WHAT YOU NEED TO DO.
Give the records again, word for word.

── GIVEN ENTRIES ──

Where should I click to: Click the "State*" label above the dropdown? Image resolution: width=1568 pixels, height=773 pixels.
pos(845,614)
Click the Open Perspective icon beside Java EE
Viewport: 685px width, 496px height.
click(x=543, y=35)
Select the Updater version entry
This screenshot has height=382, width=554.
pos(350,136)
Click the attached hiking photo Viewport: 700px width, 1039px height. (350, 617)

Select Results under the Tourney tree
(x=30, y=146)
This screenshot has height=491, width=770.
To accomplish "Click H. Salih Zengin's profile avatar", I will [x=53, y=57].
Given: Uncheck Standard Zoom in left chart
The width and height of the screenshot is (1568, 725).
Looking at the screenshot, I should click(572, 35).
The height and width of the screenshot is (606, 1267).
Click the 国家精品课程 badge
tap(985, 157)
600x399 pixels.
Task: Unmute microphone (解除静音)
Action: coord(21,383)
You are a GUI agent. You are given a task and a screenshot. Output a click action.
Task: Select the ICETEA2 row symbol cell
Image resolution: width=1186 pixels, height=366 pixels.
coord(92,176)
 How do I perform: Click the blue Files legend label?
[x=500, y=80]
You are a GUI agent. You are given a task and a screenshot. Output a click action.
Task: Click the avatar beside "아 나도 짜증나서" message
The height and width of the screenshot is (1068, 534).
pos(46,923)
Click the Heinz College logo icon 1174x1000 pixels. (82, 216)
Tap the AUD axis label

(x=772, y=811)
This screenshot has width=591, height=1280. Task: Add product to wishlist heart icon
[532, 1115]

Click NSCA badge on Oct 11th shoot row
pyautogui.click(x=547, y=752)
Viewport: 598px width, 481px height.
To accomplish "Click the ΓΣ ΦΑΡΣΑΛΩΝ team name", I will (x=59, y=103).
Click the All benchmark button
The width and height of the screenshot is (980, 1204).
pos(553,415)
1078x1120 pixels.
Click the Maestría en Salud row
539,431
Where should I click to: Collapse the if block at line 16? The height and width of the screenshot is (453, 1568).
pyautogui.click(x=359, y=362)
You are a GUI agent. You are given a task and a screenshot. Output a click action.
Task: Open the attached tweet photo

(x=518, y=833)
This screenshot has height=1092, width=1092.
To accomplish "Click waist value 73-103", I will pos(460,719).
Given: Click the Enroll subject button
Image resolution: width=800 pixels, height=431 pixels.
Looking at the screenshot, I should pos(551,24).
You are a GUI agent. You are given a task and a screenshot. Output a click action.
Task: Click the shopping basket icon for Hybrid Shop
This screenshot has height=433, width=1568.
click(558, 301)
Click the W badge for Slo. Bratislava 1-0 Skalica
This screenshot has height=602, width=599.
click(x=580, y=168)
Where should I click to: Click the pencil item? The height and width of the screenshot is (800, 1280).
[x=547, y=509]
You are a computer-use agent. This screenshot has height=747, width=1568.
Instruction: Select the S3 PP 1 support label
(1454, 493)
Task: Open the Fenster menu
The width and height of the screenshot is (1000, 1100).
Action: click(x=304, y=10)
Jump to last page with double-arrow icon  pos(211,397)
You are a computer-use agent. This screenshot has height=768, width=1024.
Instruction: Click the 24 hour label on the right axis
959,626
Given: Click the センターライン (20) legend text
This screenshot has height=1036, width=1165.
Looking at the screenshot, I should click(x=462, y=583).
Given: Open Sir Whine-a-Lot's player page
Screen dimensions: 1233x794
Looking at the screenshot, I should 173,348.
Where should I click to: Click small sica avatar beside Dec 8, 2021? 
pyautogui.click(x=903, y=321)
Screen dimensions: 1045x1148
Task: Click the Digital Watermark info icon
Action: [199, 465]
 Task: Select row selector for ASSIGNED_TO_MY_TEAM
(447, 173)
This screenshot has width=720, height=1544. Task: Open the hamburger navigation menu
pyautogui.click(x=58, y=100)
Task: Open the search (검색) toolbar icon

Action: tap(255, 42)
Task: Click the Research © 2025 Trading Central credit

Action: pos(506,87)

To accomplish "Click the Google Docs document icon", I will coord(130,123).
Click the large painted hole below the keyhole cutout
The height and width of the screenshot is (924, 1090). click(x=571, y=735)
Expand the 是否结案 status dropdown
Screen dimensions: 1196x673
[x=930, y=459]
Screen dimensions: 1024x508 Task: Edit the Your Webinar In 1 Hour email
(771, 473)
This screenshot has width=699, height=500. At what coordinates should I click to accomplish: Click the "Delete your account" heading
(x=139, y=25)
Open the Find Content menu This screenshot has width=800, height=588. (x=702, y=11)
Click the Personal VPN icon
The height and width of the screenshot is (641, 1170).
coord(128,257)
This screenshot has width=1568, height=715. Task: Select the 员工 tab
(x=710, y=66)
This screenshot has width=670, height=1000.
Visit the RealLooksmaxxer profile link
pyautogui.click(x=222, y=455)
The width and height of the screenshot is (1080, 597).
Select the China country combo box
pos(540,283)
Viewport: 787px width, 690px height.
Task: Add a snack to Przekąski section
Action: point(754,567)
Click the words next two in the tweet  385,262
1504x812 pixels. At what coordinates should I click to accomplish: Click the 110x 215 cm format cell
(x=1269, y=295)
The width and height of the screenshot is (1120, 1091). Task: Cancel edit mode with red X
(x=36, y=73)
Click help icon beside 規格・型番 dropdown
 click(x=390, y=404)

───

RESULT OF THE TASK.
Where should I click to: Click the "State*" label above the dropdown? Image resolution: width=1568 pixels, height=773 pixels.
pos(845,614)
Click the Open Perspective icon beside Java EE
Viewport: 685px width, 496px height.
click(x=543, y=35)
Select the Updater version entry
This screenshot has height=382, width=554.
pos(350,136)
Click the attached hiking photo Viewport: 700px width, 1039px height. (350, 617)

Select Results under the Tourney tree
(x=30, y=146)
This screenshot has height=491, width=770.
To accomplish "Click H. Salih Zengin's profile avatar", I will [x=53, y=57].
Given: Uncheck Standard Zoom in left chart
The width and height of the screenshot is (1568, 725).
Looking at the screenshot, I should click(572, 35).
The height and width of the screenshot is (606, 1267).
Click the 国家精品课程 badge
tap(985, 157)
600x399 pixels.
Task: Unmute microphone (解除静音)
Action: coord(21,383)
You are a GUI agent. You are given a task and a screenshot. Output a click action.
Task: Select the ICETEA2 row symbol cell
Image resolution: width=1186 pixels, height=366 pixels.
coord(92,176)
 How do I perform: Click the blue Files legend label?
[x=500, y=80]
You are a GUI agent. You are given a task and a screenshot. Output a click action.
Task: Click the avatar beside "아 나도 짜증나서" message
The height and width of the screenshot is (1068, 534).
pos(46,923)
Click the Heinz College logo icon 1174x1000 pixels. (82, 216)
Tap the AUD axis label

(x=772, y=811)
This screenshot has width=591, height=1280. Task: Add product to wishlist heart icon
[532, 1115]

Click NSCA badge on Oct 11th shoot row
pyautogui.click(x=547, y=752)
Viewport: 598px width, 481px height.
To accomplish "Click the ΓΣ ΦΑΡΣΑΛΩΝ team name", I will (x=59, y=103).
Click the All benchmark button
The width and height of the screenshot is (980, 1204).
pos(553,415)
1078x1120 pixels.
Click the Maestría en Salud row
539,431
Where should I click to: Collapse the if block at line 16? The height and width of the screenshot is (453, 1568).
pyautogui.click(x=359, y=362)
You are a GUI agent. You are given a task and a screenshot. Output a click action.
Task: Open the attached tweet photo

(x=518, y=833)
This screenshot has height=1092, width=1092.
To accomplish "Click waist value 73-103", I will pos(460,719).
Given: Click the Enroll subject button
Image resolution: width=800 pixels, height=431 pixels.
Looking at the screenshot, I should pos(551,24).
You are a GUI agent. You are given a task and a screenshot. Output a click action.
Task: Click the shopping basket icon for Hybrid Shop
This screenshot has height=433, width=1568.
click(558, 301)
Click the W badge for Slo. Bratislava 1-0 Skalica
This screenshot has height=602, width=599.
click(x=580, y=168)
Where should I click to: Click the pencil item? The height and width of the screenshot is (800, 1280).
[x=547, y=509]
You are a computer-use agent. This screenshot has height=747, width=1568.
Instruction: Select the S3 PP 1 support label
(1454, 493)
Task: Open the Fenster menu
The width and height of the screenshot is (1000, 1100).
Action: click(x=304, y=10)
Jump to last page with double-arrow icon  pos(211,397)
You are a computer-use agent. This screenshot has height=768, width=1024.
Instruction: Click the 24 hour label on the right axis
959,626
Given: Click the センターライン (20) legend text
This screenshot has height=1036, width=1165.
Looking at the screenshot, I should click(x=462, y=583).
Given: Open Sir Whine-a-Lot's player page
Screen dimensions: 1233x794
Looking at the screenshot, I should 173,348.
Where should I click to: Click small sica avatar beside Dec 8, 2021? 
pyautogui.click(x=903, y=321)
Screen dimensions: 1045x1148
Task: Click the Digital Watermark info icon
Action: [199, 465]
 Task: Select row selector for ASSIGNED_TO_MY_TEAM
(447, 173)
This screenshot has width=720, height=1544. Task: Open the hamburger navigation menu
pyautogui.click(x=58, y=100)
Task: Open the search (검색) toolbar icon

Action: tap(255, 42)
Task: Click the Research © 2025 Trading Central credit

Action: pos(506,87)

To accomplish "Click the Google Docs document icon", I will coord(130,123).
Click the large painted hole below the keyhole cutout
The height and width of the screenshot is (924, 1090). click(x=571, y=735)
Expand the 是否结案 status dropdown
Screen dimensions: 1196x673
[x=930, y=459]
Screen dimensions: 1024x508 Task: Edit the Your Webinar In 1 Hour email
(771, 473)
This screenshot has width=699, height=500. At what coordinates should I click to accomplish: Click the "Delete your account" heading
(x=139, y=25)
Open the Find Content menu This screenshot has width=800, height=588. (x=702, y=11)
Click the Personal VPN icon
The height and width of the screenshot is (641, 1170).
coord(128,257)
This screenshot has width=1568, height=715. Task: Select the 员工 tab
(x=710, y=66)
This screenshot has width=670, height=1000.
Visit the RealLooksmaxxer profile link
pyautogui.click(x=222, y=455)
The width and height of the screenshot is (1080, 597).
Select the China country combo box
pos(540,283)
Viewport: 787px width, 690px height.
Task: Add a snack to Przekąski section
Action: point(754,567)
Click the words next two in the tweet  385,262
1504x812 pixels. At what coordinates should I click to accomplish: Click the 110x 215 cm format cell
(x=1269, y=295)
The width and height of the screenshot is (1120, 1091). Task: Cancel edit mode with red X
(x=36, y=73)
Click help icon beside 規格・型番 dropdown
 click(x=390, y=404)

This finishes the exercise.